Exercise 1.
Transcribe the part of the flag referendum piece starting with "STRANGE DAYS we’re" and going on through "image and T-Shirts.".

Friday 19 February 2016

Flagging Our Opposition.

Sending The Prime Minister A Message: UMR Research asked people to respond to the following question: “The flag referendum has been a distraction and a waste of money. New Zealanders should send John Key a message by voting for the current flag.” Two-thirds of UMR’s respondents agreed with that statement.
 
STRANGE DAYS we’re living in, when New Zealand’s youngest voters are the most vociferous defenders of their county’s flag. It has become a commonplace of post-war political sociology that youth and radicalism go together like Ché Guevara’s image and T-Shirts.
 
Even before the youth rebellions of the 1950s and 60s, the close correlation between tender years and tender ideals had been apparent to no less a figure than Winston Churchill. “He who is not a socialist at twenty, hasn’t a heart”, the great man observed, before immediately alienating every twenty-year-old (and socialist!) by adding: “He who is still a socialist at forty, hasn’t a head.”
 
When it comes to the Flag Referendum, however, Churchill’s formula fails spectacularly. Instead of 18-29 year-olds favouring Kyle Lockwood’s Union Jack-less fern and stars design by an overwhelming margin, UMR Research reveals that nearly three-quarters of them (72 percent!) will be voting to keep the New Zealand flag exactly as it is.

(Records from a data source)
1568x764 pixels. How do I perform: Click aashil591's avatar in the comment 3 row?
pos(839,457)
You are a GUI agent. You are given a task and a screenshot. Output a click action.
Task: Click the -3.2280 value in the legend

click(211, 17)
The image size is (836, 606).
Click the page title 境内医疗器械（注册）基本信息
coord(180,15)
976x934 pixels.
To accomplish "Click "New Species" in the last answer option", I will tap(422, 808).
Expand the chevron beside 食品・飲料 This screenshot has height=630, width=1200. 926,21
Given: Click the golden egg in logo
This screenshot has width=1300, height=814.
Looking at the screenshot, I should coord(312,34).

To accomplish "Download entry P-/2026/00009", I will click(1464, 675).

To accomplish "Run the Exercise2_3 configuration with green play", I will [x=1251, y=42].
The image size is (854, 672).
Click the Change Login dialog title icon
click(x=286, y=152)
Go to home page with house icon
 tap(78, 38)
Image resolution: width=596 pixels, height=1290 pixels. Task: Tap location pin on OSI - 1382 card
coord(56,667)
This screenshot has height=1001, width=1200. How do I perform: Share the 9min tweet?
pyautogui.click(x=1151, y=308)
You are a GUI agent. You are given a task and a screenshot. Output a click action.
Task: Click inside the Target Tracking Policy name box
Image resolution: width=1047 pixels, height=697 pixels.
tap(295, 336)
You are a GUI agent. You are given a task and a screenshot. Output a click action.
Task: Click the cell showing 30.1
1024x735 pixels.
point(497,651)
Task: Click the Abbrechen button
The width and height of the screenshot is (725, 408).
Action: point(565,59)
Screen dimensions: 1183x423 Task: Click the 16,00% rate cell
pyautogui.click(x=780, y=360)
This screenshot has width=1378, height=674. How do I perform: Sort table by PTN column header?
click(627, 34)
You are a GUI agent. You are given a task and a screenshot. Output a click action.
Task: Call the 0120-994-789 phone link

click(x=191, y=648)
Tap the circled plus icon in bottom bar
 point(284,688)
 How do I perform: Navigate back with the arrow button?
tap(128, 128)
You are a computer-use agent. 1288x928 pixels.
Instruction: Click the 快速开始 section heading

Exercise 2.
In the records, starting with the line with "The image size is (836, 606)." and going on through the line with "pyautogui.click(x=1151, y=308)", update "golden egg" to "silver egg". Give only those lines, leaving everything else unchanged.

Complete answer 1.
STRANGE DAYS we’re living in, when New Zealand’s youngest voters are the most vociferous defenders of their county’s flag. It has become a commonplace of post-war political sociology that youth and radicalism go together like Ché Guevara’s image and T-Shirts.

Complete answer 2.
The image size is (836, 606).
Click the page title 境内医疗器械（注册）基本信息
coord(180,15)
976x934 pixels.
To accomplish "Click "New Species" in the last answer option", I will tap(422, 808).
Expand the chevron beside 食品・飲料 This screenshot has height=630, width=1200. 926,21
Given: Click the silver egg in logo
This screenshot has width=1300, height=814.
Looking at the screenshot, I should coord(312,34).

To accomplish "Download entry P-/2026/00009", I will click(1464, 675).

To accomplish "Run the Exercise2_3 configuration with green play", I will [x=1251, y=42].
The image size is (854, 672).
Click the Change Login dialog title icon
click(x=286, y=152)
Go to home page with house icon
 tap(78, 38)
Image resolution: width=596 pixels, height=1290 pixels. Task: Tap location pin on OSI - 1382 card
coord(56,667)
This screenshot has height=1001, width=1200. How do I perform: Share the 9min tweet?
pyautogui.click(x=1151, y=308)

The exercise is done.